Disco [1] is a virtual machine monitor that turns shared memory multiprocessors into multiple virtual machines, each running an unmodified commercial operating system. Disco can take advantage of technology such as non-uniform memory access (NUMA) that the commodity systems do not support. But without support for hardware partitioning in Disco, any hardware fault causes total system failure. Cellular Disco adds support for fault containment and scalable resource management to address these drawbacks in Disco.
Cellular Disco is structured as a virtual cluster of semi-independent cells. These cells must be divisible into one or more fault containment units with fail-stop behavior. This limits Cellular Disco’s generality, since few shared-memory systems exhibit fail-stop behavior. Fault recovery is further simplified by assuming the correctness of Disco’s code, allowing cells to trust each other. The authors justify this assumption by the small amount of code (50K lines).
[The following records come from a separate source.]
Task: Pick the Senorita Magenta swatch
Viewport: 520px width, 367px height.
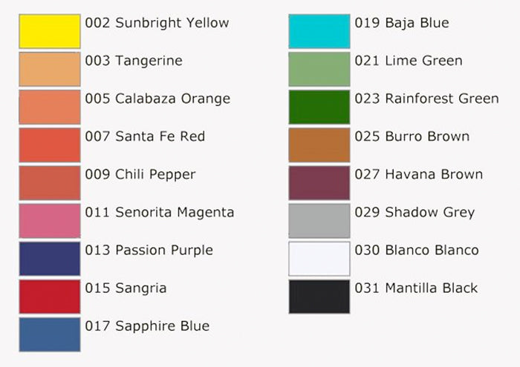Action: (50, 221)
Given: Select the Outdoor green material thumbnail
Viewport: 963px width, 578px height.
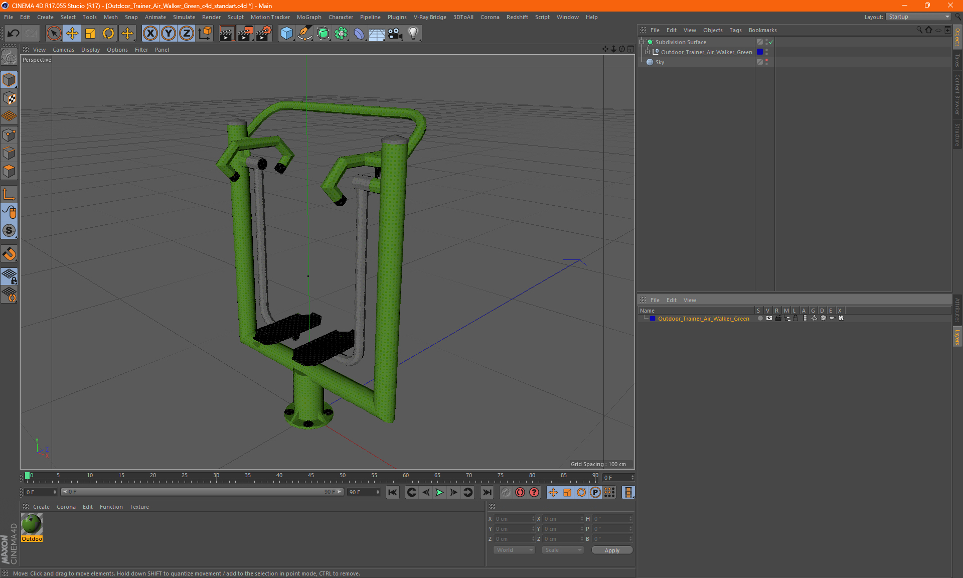Looking at the screenshot, I should (32, 524).
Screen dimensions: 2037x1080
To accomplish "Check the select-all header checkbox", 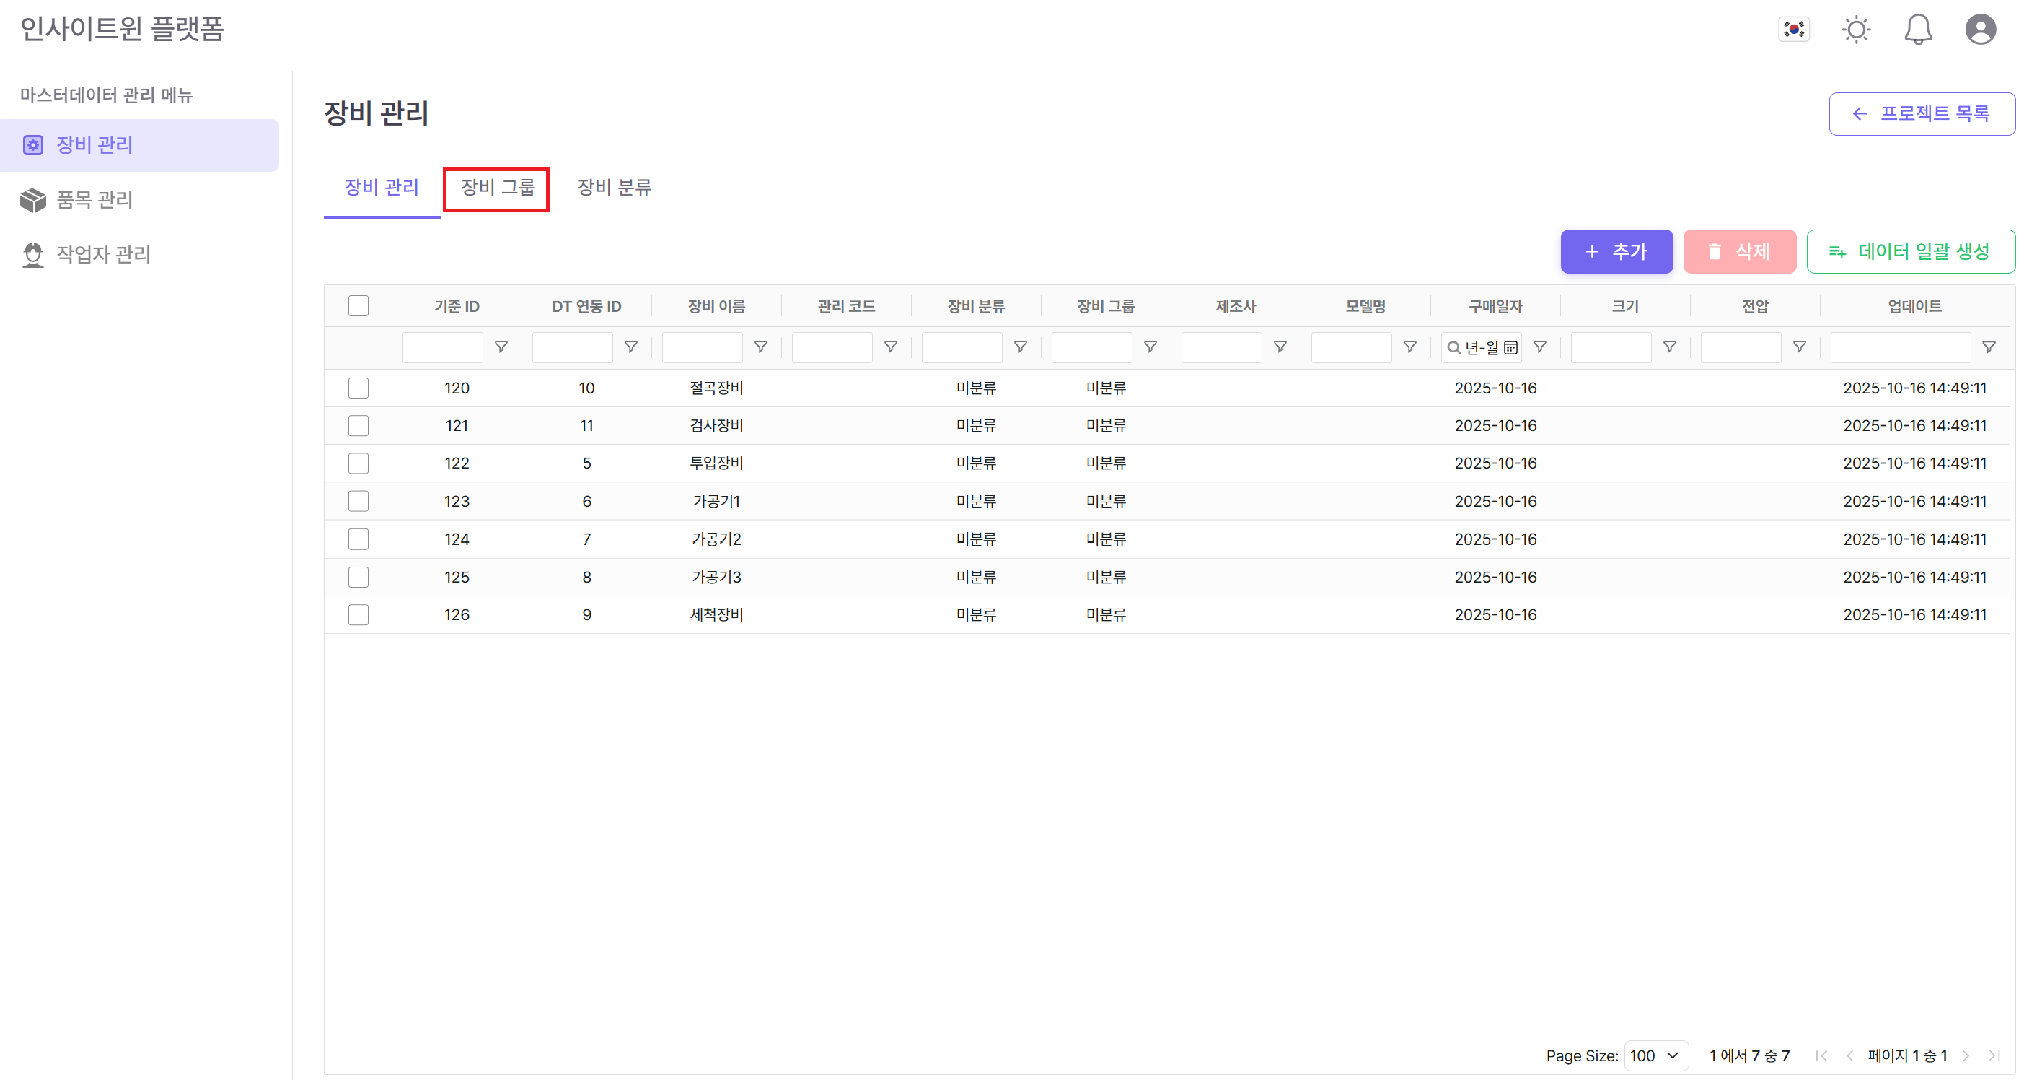I will point(358,306).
Good fault containment requires many cells, while good resource management needs few cells with many resources. CPU and memory management support was added to address this tradeoff, including process migration for load balancing and memory borrowing between cells. Global shared memory was also added to support large applications split across virtual machines. Experiments on a 32-processor SGI Origin system using database, I/O, CPU, and kernel intensive workloads showed the worst-case virtualization costs of Cellular Disco to be 9% in the uniprocessor case, and 20% for a 32-processor system executing a single virtual machine. Comparing 1-cell to 8-cell systems showed that the cost of fault containment was only 1%.
The paper includes valuable sections discussing other approaches and related work. The work is interesting, well reported, and recommended to all with an interest in operating systems or multi-processors.
[1] Bugnion, E., Devine, S., Govil, K., and Rosenblum, M. 1997. Disco: Running commodity operating systems on scalable multi-processors. ACM Transactions on Computer Systems, 15, 4 (November), 412-447.